Bryan Robson from the off was like a man possessed, the team clearly responded and so did the fans. Their despondence suddenly turned into a cauldron of support that even the great Sir Bobby Charlton commented that he had rarely known a more noisy crowd.

With 22 minutes gone Robson connected with a diving header from Ray Wilkins’ corner sending the crowd absolutely wild and giving the fans confidence which would build and build during those tense half time minutes.

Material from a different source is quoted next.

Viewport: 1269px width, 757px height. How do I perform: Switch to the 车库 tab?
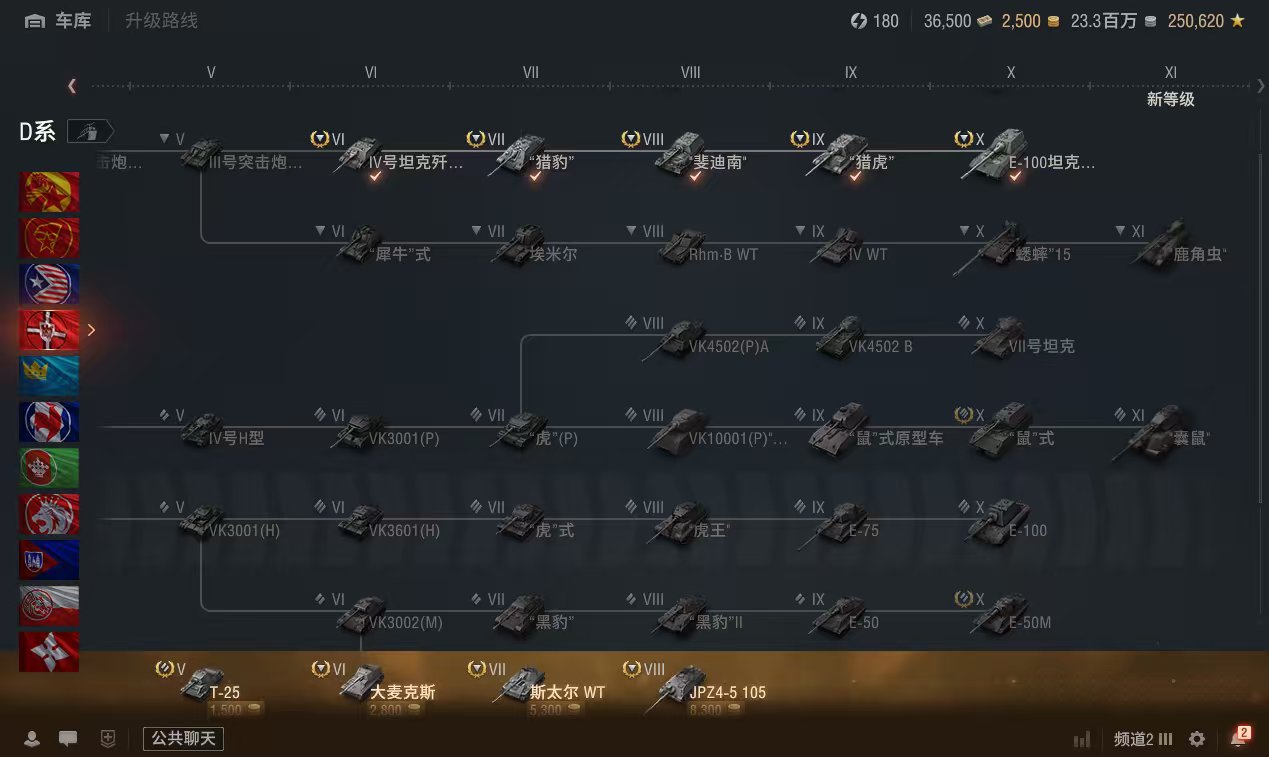(x=73, y=21)
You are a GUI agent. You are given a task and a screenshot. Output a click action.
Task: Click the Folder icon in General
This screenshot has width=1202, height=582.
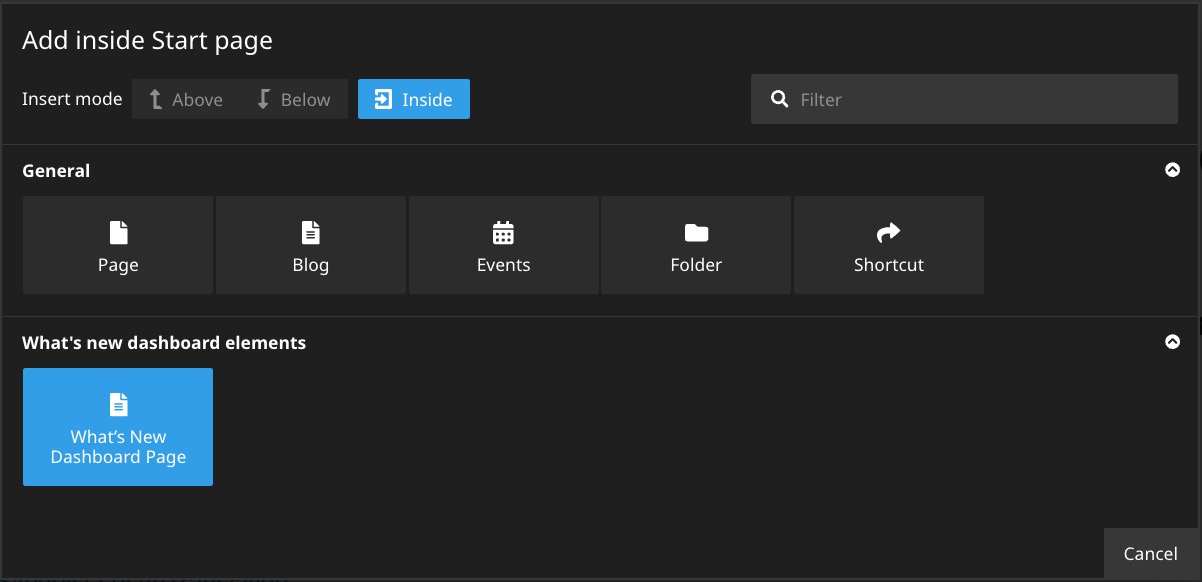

The whistle to start the second half got the 58,350 crowd going again and the team responded and drove forward, then five minutes after the break, Robson forced home from close-range after the goalkeeper who had misjudged the tremors from the stamping feet of the Old Trafford faithful, fumbled a Wilkins cross, it was game on we had the momentum. Not settling for that amazing achievement, Robson got us going again with a majestic outside of the left foot pass to the fullback, who crossed to Norman Whiteside, he knocked it down and there was Frank Stapleton with balls of steel to smash it from such an acute angle and history was made…

It is sad that many of our fans didn’t have the pleasure of witnessing Robson do everything in a football game, passing, box-to-box running, tackling, scoring and dominating teams.

What could he have been without those injuries? How we missed him, how England missed him. I argue that if Robson played in that 1986 match vs Argentina at the Estadio Azteca, Diego Maradona wouldn’t have scored that second goal. He would have been nursing his knee from a fair challenge by Bryan Robson, slumped on ground around 35 yards from goal for cheating.